Mars! Even now it seemed a dream, the culmination of a lifetime of hope and, staring at the ochre sand, the dark blue, almost black, bowl of the sky in which the faint stars shone in brave defiance of the distant sun, he felt again the surging tides of enthusiasm and conviction which had given him no rest until he had won the command of the Martian Expedition.
“It’s all true, Jim,” said Winter quietly, and turning, Hargraves saw the doctor staring at him with a gentle understanding. “This isn’t a dream, this is Mars and you’re here at last.”
“Yes,” said Jim and stared back at the pale blue eyes set in a thin, almost aesthetic face. Those eyes gave the lie to the cynical twist of the mouth and in that moment he felt a closer affinity to the tall, thin, stoop-shouldered doctor. Both had been tormented too long by the same dream. He sighed and rose to his feet, brushing the dust from his cover-all. “Let’s get back to the others.”
The camp was a primitive affair. A few flimsy tents had been set up in the shadow of one of the rocket ships and assorted bales and containers of stores and equipment lay on the sand in ordered confusion. Thirty men lounged on the dust in various attitudes, some resting flat on their backs staring at the sky, others propped on one elbow, a few sitting with their heads lowered between their knees. All gasped and panted as they struggled to accustom themselves to the thin air, recovering from the exertion of unloading and stacking the supplies. Several of them looked up as the two men entered the camp and Hargraves paused, looking around.
“Weeway?”
“Here.” A man struggled to his feet.
“Come into the tent. The rest of you take it easy and don’t get worried.” Jim raised his voice, almost shouting as he remembered the poor carrying power of the thin air. “We expected this and when you’ve recovered we’ll have something to eat. Just relax and don’t make any unnecessary movements, don’t talk either.” He looked at the dietician. “Ready?”
Weeway nodded and followed the two men into the tent.
“Number Two is a total loss,” said Hargraves curtly after they had seated themselves around an upturned crate which served as a table, “and we have a decision to make. I shouldn’t have to tell you what it is.”
“Number Two carried most of the food and water.” Weeway riffled a thin sheaf of onion-skin paper and frowned at the closely typed list of figures. “We spread the load as evenly as we could but most of the water tanks were in the wrecked ship.” He looked at the commander. “Over half the water and two-thirds of the food together with a lot of sugar and other staples.
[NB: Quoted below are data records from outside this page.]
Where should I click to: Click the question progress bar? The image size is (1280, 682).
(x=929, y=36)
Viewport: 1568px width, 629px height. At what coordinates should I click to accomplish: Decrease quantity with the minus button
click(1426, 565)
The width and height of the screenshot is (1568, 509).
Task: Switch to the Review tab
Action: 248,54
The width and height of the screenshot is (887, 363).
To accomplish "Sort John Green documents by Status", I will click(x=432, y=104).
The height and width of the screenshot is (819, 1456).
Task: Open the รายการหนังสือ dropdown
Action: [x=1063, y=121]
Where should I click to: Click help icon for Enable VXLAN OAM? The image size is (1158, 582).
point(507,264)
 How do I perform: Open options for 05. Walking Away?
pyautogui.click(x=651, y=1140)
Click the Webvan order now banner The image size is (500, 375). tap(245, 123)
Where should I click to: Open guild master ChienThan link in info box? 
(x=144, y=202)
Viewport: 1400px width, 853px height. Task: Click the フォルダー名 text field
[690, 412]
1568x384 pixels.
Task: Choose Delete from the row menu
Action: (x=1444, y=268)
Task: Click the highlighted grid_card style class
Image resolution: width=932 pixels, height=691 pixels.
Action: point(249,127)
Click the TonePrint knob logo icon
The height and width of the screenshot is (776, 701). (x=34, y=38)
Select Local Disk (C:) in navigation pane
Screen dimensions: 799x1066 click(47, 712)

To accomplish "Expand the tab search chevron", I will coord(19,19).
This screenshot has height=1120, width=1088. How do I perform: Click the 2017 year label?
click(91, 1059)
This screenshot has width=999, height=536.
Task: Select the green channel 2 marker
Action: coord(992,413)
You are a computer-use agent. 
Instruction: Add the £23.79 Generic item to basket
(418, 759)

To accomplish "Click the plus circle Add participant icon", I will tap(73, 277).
It’s quite a loss.”
“I know that.” Hargraves tried not to let his irritation and worry echo in his voice. “That’s why I’ve called this conference. In a way we are lucky, if a ship had to be lost, then Number Two is the one we can spare most.” He frowned at Weeway’s protesting gesture. “I’m not minimising the loss. I know that the food and water, the sugar and other supplies were important, but we still have the prefabricated machines, cables, yeast cultures, and enough water and food to get along. After all, most of what we lost was offset by the safety margin, and we allowed for waste and expendables.”
“I don’t agree.” Weeway fumbled with his papers. “The margin wasn’t so high to begin with and now that we’ve lost over half the supplies there is only one logical thing we can do.”
“Return to Earth?”
“Yes.”
“I was coming to that, Weeway, but I suggest that you reserve your decision until we have had time to consider the problem as a whole.” Hargraves glanced at Winter. “How do you feel about it?”
“I don’t know yet.” The doctor stared through the open flap of the tent to where the rolling dunes stretched to the near horizon. “Maybe we’d better hear all the data first?”
“I was coming to that.” Hargraves relaxed in his chair, warm with the comfort that he had an ally and trying not to let his own enthusiasm blind him to the obvious. “The original plan was for one ship to return to Earth, one to remain, and the other to be dismantled. When we had established the colony the waiting ship would have returned to Earth for supplies and men. In a way it was a form of insurance against anything going wrong—we would always have a means of escape should it be necessary.” He looked at the doctor. “The psychologists seemed to think that such a plan was essential to prevent breakdown of morale. Were they right?”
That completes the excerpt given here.